Wow!! What a difference that strap makes. You did right by picking that one, a perfect match. I have been looking for a T-Touch and was thinking about the bracelet version. Seeing yours, I am rethinking maybe the strap version would be the betteer choice and more options.

Congrats on a perfect pair. Enjoy it often and wear it in good health!


----------



## Woaloo (Jan 3, 2008)

:-!
Wow, very nice and cool advise.
After disassembling, now customising, next....
...tweaking...

Thanks man.

I'm going to look after NATO-Matarac-Zulu band ;-)


PS: removing old bracelet was not too hard ?


----------



## halfapie (Jul 29, 2008)

Woaloo said:


> :-!
> 
> I'm going to look after NATO-Matarac-Zulu band ;-)
> 
> PS: removing old bracelet was not too hard ?


Careful, maratac's zulu band won't work because of the notch on the case near the lugs. Well, you can force it to fit, but you can't slide in a zulu band on this case. 

Removing the old bracelet was not too hard at all, but I'm not sure how one would do it without scratching the watch. I was very careful with it but the Ti scratches easily. Fortunately the scratches all buffed out easily.


----------



## Aktravel (Feb 19, 2011)

where can if find this band and who makes it.. trying to find a no Tissiot band to fit a t touch.


----------



## charliegmt (Jul 29, 2010)

|>


----------



## halfapie (Jul 29, 2008)

For those who wanted to know, this is the "pan style" strap from freda watch straps's European collection.


----------



## Twitter (Feb 20, 2011)

A Tissot Touch Expert Titanium with "carbon" strap from Morellato


----------



## jcampbell (Aug 18, 2011)

Hi, the touch looks great! Tell me did you use the same original spring bars to mount the band? I would very much Like to do the same thing. and noticed not much available in the way of info on the net!

Cheers

james Wilson


----------



## mikeynd (Dec 11, 2008)

You could use the original bars that come with the Tissot,and just a fyi...The bars are not spring.


----------



## Silmatic (Mar 15, 2011)

Hi, Thought I'd show my alternative strap combinations for my touch. It all started when I dropped the watch and consequently broke the little pin on the clasp, with the cost of a new clasp being more than I would care to pay for a complete strap I stated to experiment. The first one I tried was a Nato but it didn't look so good, it was during my Internet search for a Nato that this new obsession for watches was sparked. It would have been much cheaper in the long term if I had just bought a replacement clasp.

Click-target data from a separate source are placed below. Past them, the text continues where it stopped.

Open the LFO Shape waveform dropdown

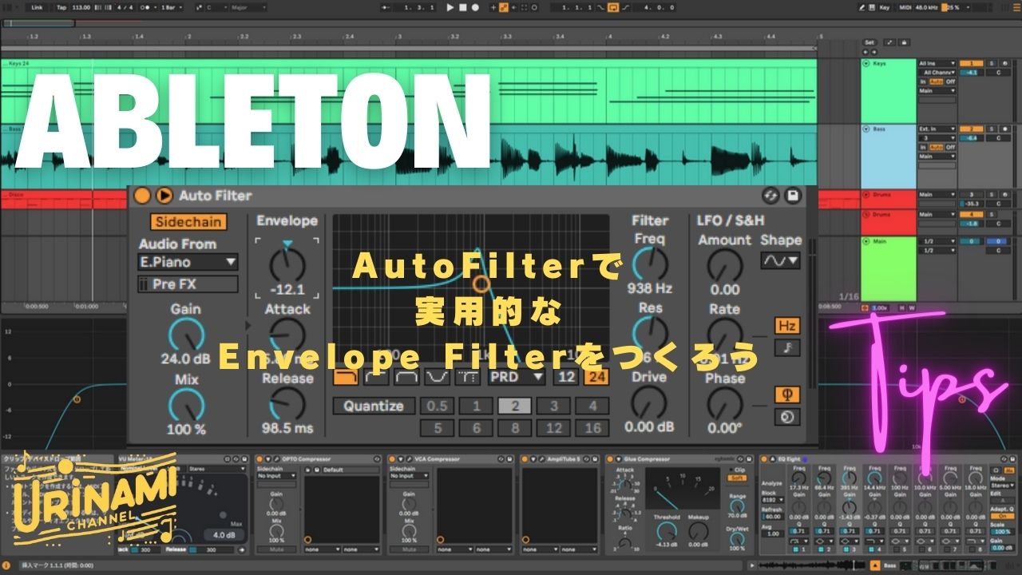pos(780,260)
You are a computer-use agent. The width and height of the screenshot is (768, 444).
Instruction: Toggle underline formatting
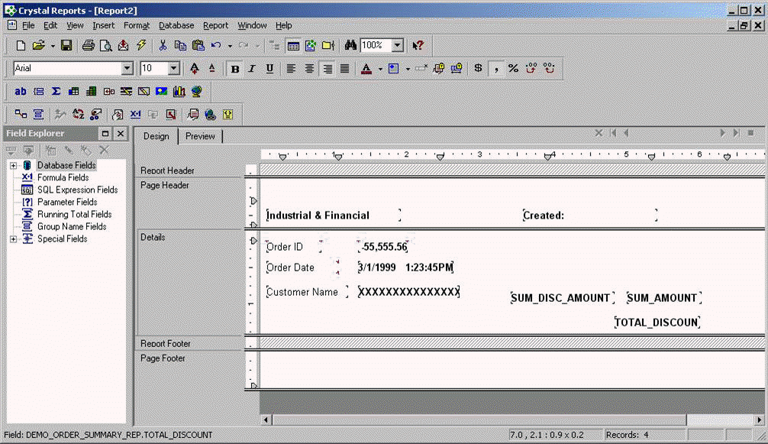pos(269,69)
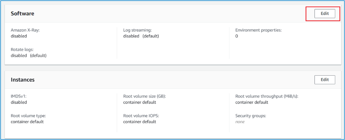The height and width of the screenshot is (140, 345).
Task: Click the Amazon X-Ray label
Action: 25,30
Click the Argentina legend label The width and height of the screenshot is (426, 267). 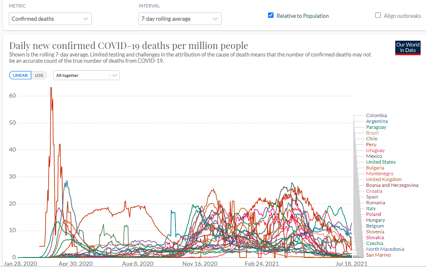(x=377, y=121)
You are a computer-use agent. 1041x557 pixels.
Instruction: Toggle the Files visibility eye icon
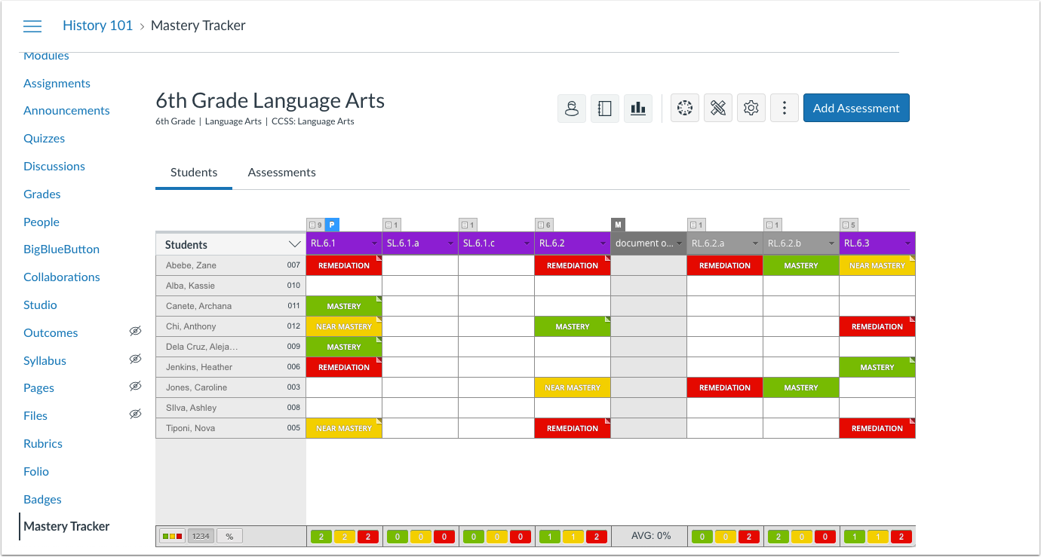pyautogui.click(x=135, y=414)
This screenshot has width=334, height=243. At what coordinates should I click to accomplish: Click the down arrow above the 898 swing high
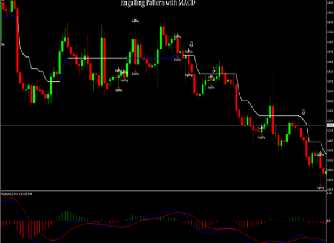(x=191, y=44)
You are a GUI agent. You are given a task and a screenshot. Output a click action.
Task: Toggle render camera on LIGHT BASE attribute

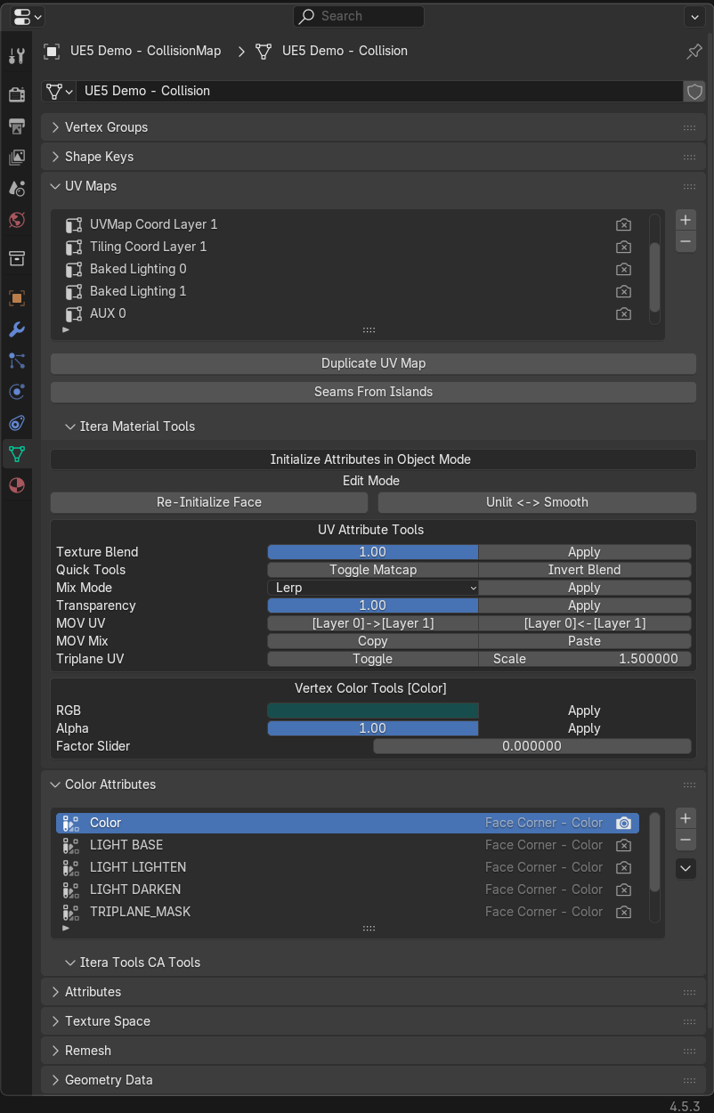[624, 845]
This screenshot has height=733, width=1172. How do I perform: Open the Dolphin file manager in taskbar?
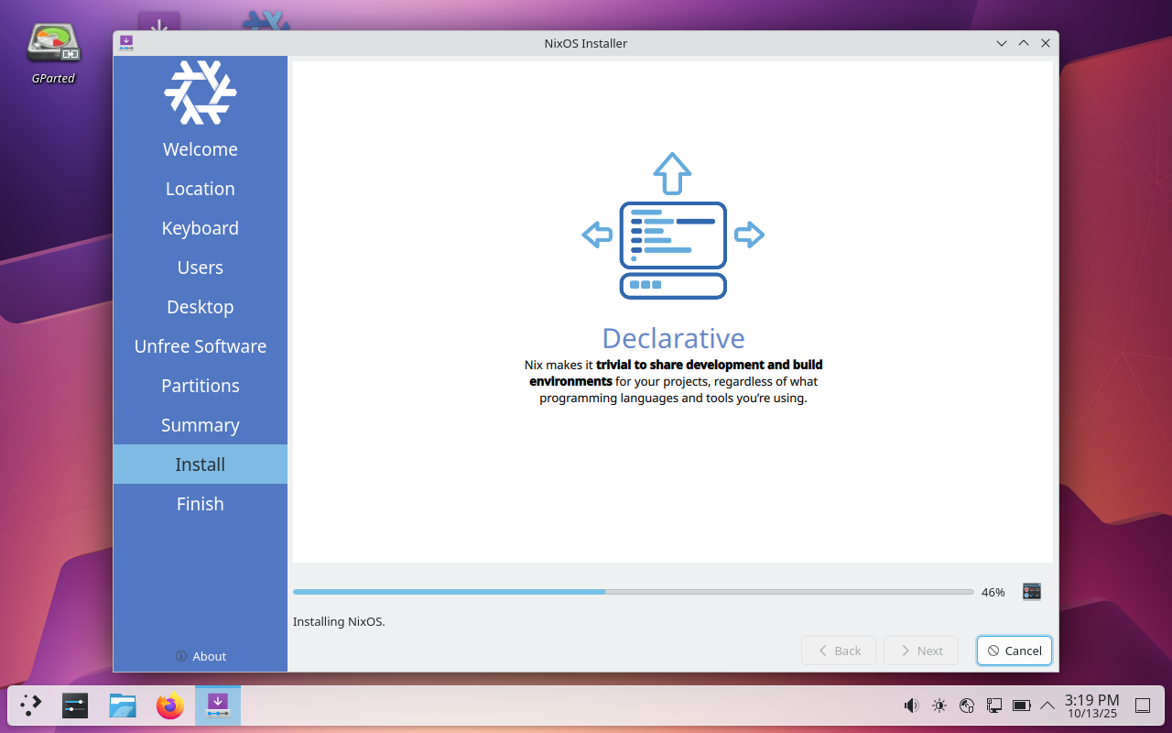(123, 706)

BTW, spring bars work just fine but if you do put a Nato on there, don't slide it as you will fray the edges on the sharp lugs. I ended up preferring a Zulu on the watch, they are too thick to slide.

I originally got the mesh for my Monster but found the bracelet too light for heavier watches, I think it is more suited to the lighter quarts watches


----------



## jcampbell (Aug 18, 2011)

Hey....love that mesh bracelet! Where did you get and could you provide a link! It looks just what I'm looking for!

Where and what size are the spring bars? are they stainless steel? Anything special about them?
What size is the band? 21mm or 22mm. 
Inquiring minds want to know

Cheers

JCW


----------



## Silmatic (Mar 15, 2011)

The bracelet is a Shark Mesh and I got it on the bay. Seiko 150m 6105 6309 SKX007 Orange Monster Black 7s26 divers items - Get great deals on items on eBay Stores! A Google search will reveal other sellers no doubt.
Both the mesh and Zulu are 20mm but because of the taper on the lugs I think you could have troubles with some bracelets with more rigid ends. Unless you were willing to operate on it that is. I just used standard 20mm spring bars that I had lying around.


----------



## jcampbell (Aug 18, 2011)

Many thanks, Silmatic...I am bidding on one now!


----------



## tyngshen (Oct 8, 2011)

Hi. I came across this thread a few days ago. 
The zulus on the touch looks great! I was wondering where I could get natos / zulus that fit the t touch as halfapie said that maratac's nato/zulus wont fit. 
Could you provide a link? 
Thanks!


----------



## Silmatic (Mar 15, 2011)

Hi Tyngshen,

Any 20mm Nato or Zulu will fit the Touch. Technically speaking, I think the Touch lugs are something like 19mm and they are also on an a bit of an angle, it would be easy to think that fitting either of the straps mentioned could be an issue. You must remember not to slide the strap into place as you will damage the edges the strap due to the sharp internal edge of the lugs. Unless the Maratac's are significantly thicker, they should fit. Unfortunately I can't get a Maratac as I live in Australia and can't find anyone willing to ship Maratacs to here...go figure:-s

Let me know how you go.


----------



## tomtheo (Jul 11, 2013)

Halfapie: what a great choice of straps! The orange and black are perfect for the dial. I couldn't find the strap at Freda's and I didn't know what "pan style" is. Any help? I have a reddish, orange faced titanium t-touch and that band could be a good choice. Were there any problems getting the pins out?


----------



## tomtheo (Jul 11, 2013)

I want to eliminate the rubber band on my titanium t touch and love what you've done with the mesh particularly, though it appears you've chosen the zulu in the end. Questions: does the color of the mesh match the color of the titanium t-touch? Is there a problem getting the pins out and replaced?
Thanks


----------



## Silmatic (Mar 15, 2011)

Hi tomtheo, I'm not sure how the mesh would look against a titanium t touch as mine is stainless steel but based on how it looks against my Ecozilla, I would say that it is just fine. You can also get them in different finishes... brushed/polished/blaster.

I no longer have the watch on a Zulu, I actually went back to the original bracelet and now have it on a shell Cordovan 2 piece. The pins were easy to remove and replace, I had to tap them out using a fine screwdriver.


----------



## User_Refined (May 18, 2013)

Well done guys - love these looks.

Congratulations Halfapie, Twitter and Silmatic - inspiring posts



halfapie said:


> _Black leather strap with orange stitching:_





Twitter said:


> _Black carbon fibre strap with red stitching:_





Silmatic said:


> _Black webbing Zulu strap with stainless steel keepers:_


----------